O tal do Europarque
Nasci nas Caldas de São Jorge, uma das freguesias do concelho de Santa Maria da Feira. O tal do Europarque. Dos congressos, exposições, concertos e de uma Cimeira Europeia que aí se realizou num já remoto mês de Junho. A Santa Maria da Feira do certame de cinema luso-brasileiro (entretanto extinto), do festival de música do mundo “Sete Luas e Sete Sóis”, do festival de artistas de rua “Imaginarius” e da famosíssima Feira Medieval. Mas também a Santa Maria da Feira, concelho, onde muitas das pessoas não sabe bem qual a qualidade da água que consomem…

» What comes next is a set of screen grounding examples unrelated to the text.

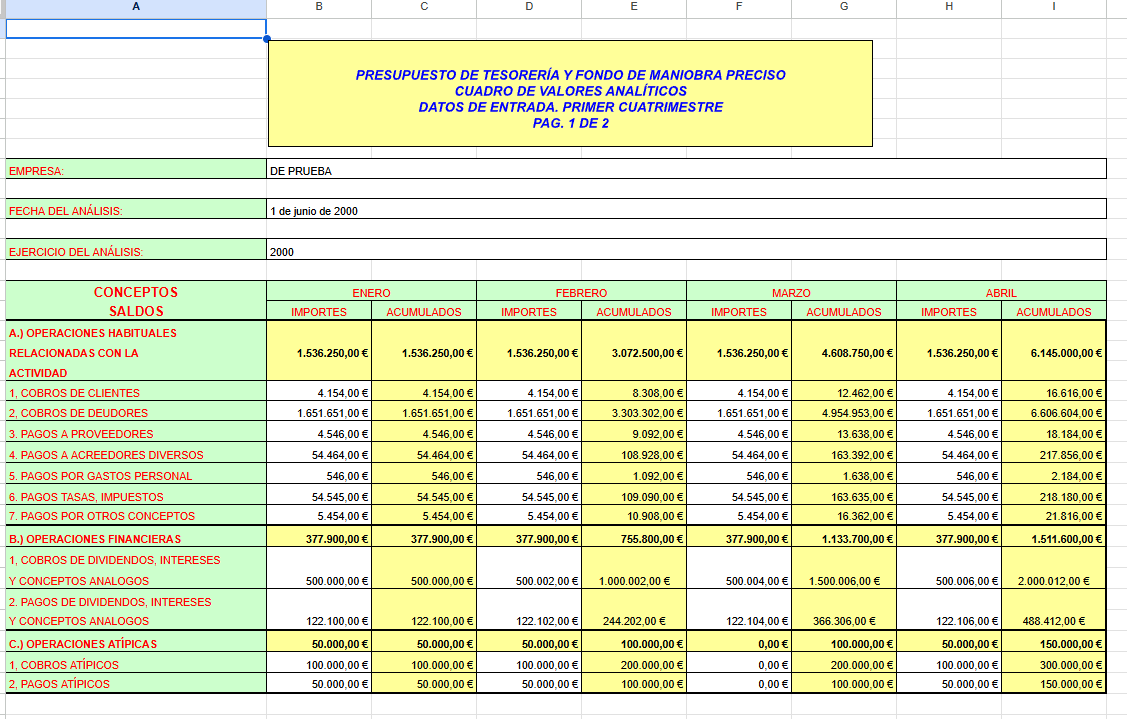Viewport: 1127px width, 719px height.
Task: Click the 'DE PRUEBA' company name cell
Action: tap(686, 171)
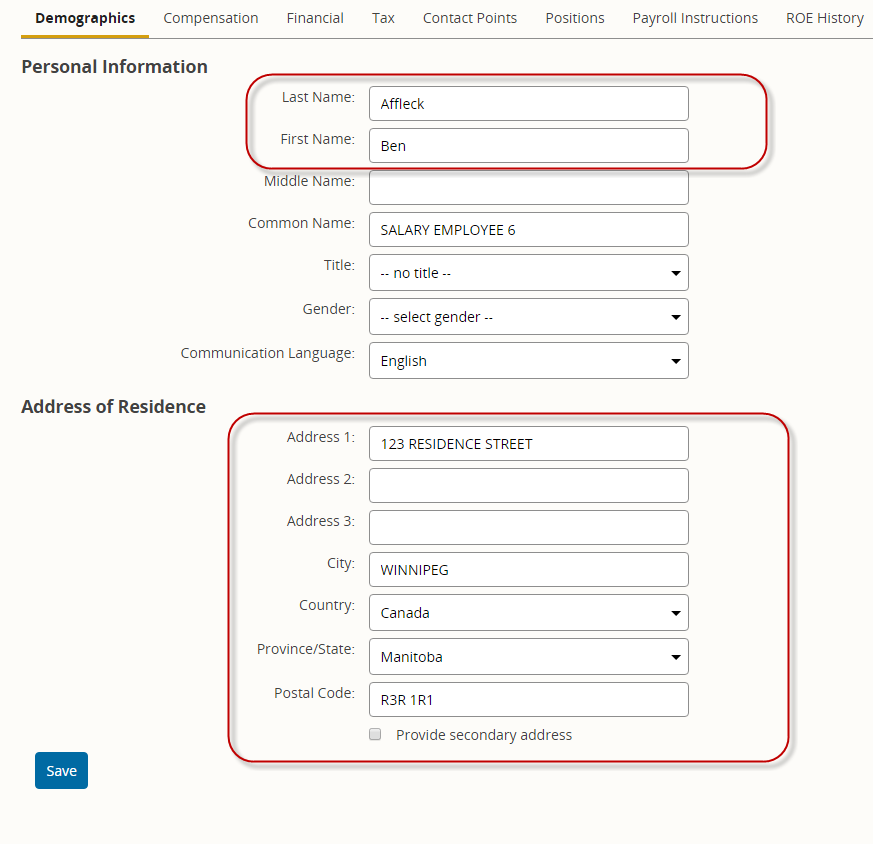Viewport: 873px width, 844px height.
Task: Click the Postal Code field
Action: coord(528,699)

Optei por mencionar como elemento de contraste iniciativas culturais e um acontecimento político. Aquelas, merecem-me o maior respeito e consideração. O acontecimento político, nem me aquece nem me arrefece. E fi-lo propositadamente, para não ser tão gritante o antagonismo. É que neste município, onde se concentra a indústria de processamento de cortiça e de onde são originários magnatas como Américo Amorim e Ludgero Marques, os riscos de saúde pública foram (e continuam a ser) mais do que muitos. E isso, devido às águas contaminadas provenientes de poços e de furos. Contaminação provocada por uma rede industrial que se alastrou como quis e pôde durante anos e anos de barbárie sem a mínima justificação a quem quer que fosse.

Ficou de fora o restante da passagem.